_Instructions for the task_
This task calls for copying each line below that contains "agent".

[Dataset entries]
☆ ☆ ☆
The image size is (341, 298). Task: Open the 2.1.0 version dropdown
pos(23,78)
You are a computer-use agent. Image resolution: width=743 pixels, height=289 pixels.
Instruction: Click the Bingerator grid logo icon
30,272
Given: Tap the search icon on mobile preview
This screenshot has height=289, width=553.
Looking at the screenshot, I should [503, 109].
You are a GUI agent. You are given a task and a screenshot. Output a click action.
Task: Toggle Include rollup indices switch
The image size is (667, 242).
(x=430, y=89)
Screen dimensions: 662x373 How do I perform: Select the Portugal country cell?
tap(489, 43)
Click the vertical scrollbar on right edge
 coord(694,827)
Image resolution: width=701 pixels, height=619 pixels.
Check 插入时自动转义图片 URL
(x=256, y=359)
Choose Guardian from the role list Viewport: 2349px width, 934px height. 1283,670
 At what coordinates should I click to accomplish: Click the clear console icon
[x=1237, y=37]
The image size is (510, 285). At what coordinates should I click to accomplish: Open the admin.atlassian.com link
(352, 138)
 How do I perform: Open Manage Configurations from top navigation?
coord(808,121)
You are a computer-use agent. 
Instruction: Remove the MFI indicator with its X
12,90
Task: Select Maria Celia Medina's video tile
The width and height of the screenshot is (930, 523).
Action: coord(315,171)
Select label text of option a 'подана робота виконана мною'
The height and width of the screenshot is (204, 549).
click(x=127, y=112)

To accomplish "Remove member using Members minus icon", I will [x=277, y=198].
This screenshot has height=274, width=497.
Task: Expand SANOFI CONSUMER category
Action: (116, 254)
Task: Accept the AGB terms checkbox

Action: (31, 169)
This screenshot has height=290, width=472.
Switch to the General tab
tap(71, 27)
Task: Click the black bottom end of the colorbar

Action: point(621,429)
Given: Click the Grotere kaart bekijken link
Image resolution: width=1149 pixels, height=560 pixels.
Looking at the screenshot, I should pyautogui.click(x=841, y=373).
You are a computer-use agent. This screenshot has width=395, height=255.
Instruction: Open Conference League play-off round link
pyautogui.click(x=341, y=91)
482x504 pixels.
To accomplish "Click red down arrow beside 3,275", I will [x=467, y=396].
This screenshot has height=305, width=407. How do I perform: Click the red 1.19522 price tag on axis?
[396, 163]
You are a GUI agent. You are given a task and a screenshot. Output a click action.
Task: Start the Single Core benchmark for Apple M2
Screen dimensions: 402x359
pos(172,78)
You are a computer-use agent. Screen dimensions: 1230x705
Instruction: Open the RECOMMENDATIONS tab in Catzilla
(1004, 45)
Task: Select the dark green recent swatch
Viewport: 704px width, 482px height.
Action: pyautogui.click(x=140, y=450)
☆ ☆ ☆
_Solution_
You are a computer-use agent. Image resolution: width=743 pixels, height=289 pixels.
You are a GUI agent. You are given a task and a screenshot. Output a click action.
You are a computer-use agent. 
You are a computer-use agent. This screenshot has width=395, height=255.
You are a GUI agent. You are given a task and a screenshot. Output a click action.
You are a computer-use agent. Screen dimensions: 1230x705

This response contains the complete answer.